RESULTADOS E DISCUSSÃO
Como resquício da normalização das funções em medicina, a autoridade é exercida diante dos indivíduos, doentes ou não, a partir do século XX6. Tal autoridade é descrita por Foucault (1978) como não correlacionada simplesmente aos saberes dos médicos, mas como uma autoridade social que toma decisões em instituições, bairros, cidades, o que o autor denomina de medicina do Estado (apud9, p.102).
O conceito de biopoder é delimitado por Foucault em suas obras, desde a década de 70. Para o autor, o poder é executado diante de conhecimentos e saberes. O campo social estabelece a relação de forças em perspectiva multifatorial, onde estão inseridos indivíduos de instituições como família, escola, hospitais e clínicas. Nesse caso, a realidade biológica é essencial para compreender o termo sob a perspectiva da política contemporânea7.
A população torna-se alvo de um objeto de saber e poder composto pela racionalidade médica que congrega essa população em um grupo de consumo, a partir do seguimento de cura e processos terapêuticos por meio das práticas desenvolvidas pela indústria farmacêutica, exemplificada no presente estudo pelo sachê contendo micronutrientes em pó. Dessa forma, os “doentes” fazem parte de um processo econômico que impulsiona o mercado farmacêutico, o qual se fortalece em meio ao discurso médico tangido pela ideia tecno-científica da medicalização como solução de qualquer problema referente a nutrição2.

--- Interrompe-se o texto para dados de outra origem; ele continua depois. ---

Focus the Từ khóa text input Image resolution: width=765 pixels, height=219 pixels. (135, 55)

A política NutriSUS, ao privilegiar uma visão fragmentada do nutricional, trata a comida, elemento identitário que expressa cultura, como um mero veículo de nutrientes manipulado pela indústria farmacêutica. Evidencia-se, assim, a medicalização e a farmacologização da nutrição10,8.
CONCLUSÃO
Apesar da eficácia do NutriSUS ser evidenciada por estudos disciplinares da Nutrição, a efetividade da superação dos déficits de micronutrientes e anemia nutricional requerem compreensões que estão para além do processo imposto pela medicalização.
REFERÊNCIAS
1. CASELAS, J. Figuras contemporâneas do biopoder. Saberes: Rev. Interd. de Filos. e Ed., 2010.
2. FOUCAULT, M. Microfísica do Poder. 3.ed. RJ: Graal, 1982.

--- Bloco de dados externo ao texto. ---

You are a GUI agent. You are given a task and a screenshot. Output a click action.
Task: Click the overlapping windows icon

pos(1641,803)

3. FOUCAULT, M. Em defesa da sociedade: curso no Collège de France 1975-6; trad. Maria Ermantina Galvão. SP: Martins Fontes, 1999.
4. FOUCAULT, M Segurança, Território, População. Ed. Martins Fontes, 2008.
5. FOUCAULT, M. Crise da medicina ou crise da antimedicina. Verve, 2010; 18:167-94.
6. FURTADO, R. N; et.al. O conceito de biopoder no pensamento de Michel Foucault. Rev. Subj., Fortaleza, 2016; 16:34-44.
7. KRAEMER, F.B; et.al. O discurso sobre a alimentação saudável como estratégia de biopoder. Physis: Rev. de Saúde Coletiva; 2014: 24:1337-60.
8. SANTOS, P.M. Profissão médica no Brasil. Ed. FIOCRUZ, 1995, p. 97-117.
9. VIANA, M.R; et al. A racionalidade nutricional e sua influência na medicalização da comida no Brasil. Ciênc. saúde coletiva, RJ, 2017; 2:447-56.
10. ZORZANELLI, R.T.; et.al. Um panorama sobre as variações em torno do conceito de medicalização entre 1950-2010. Ciênc. Saúde Coletiva. 2014; 19:1859-68.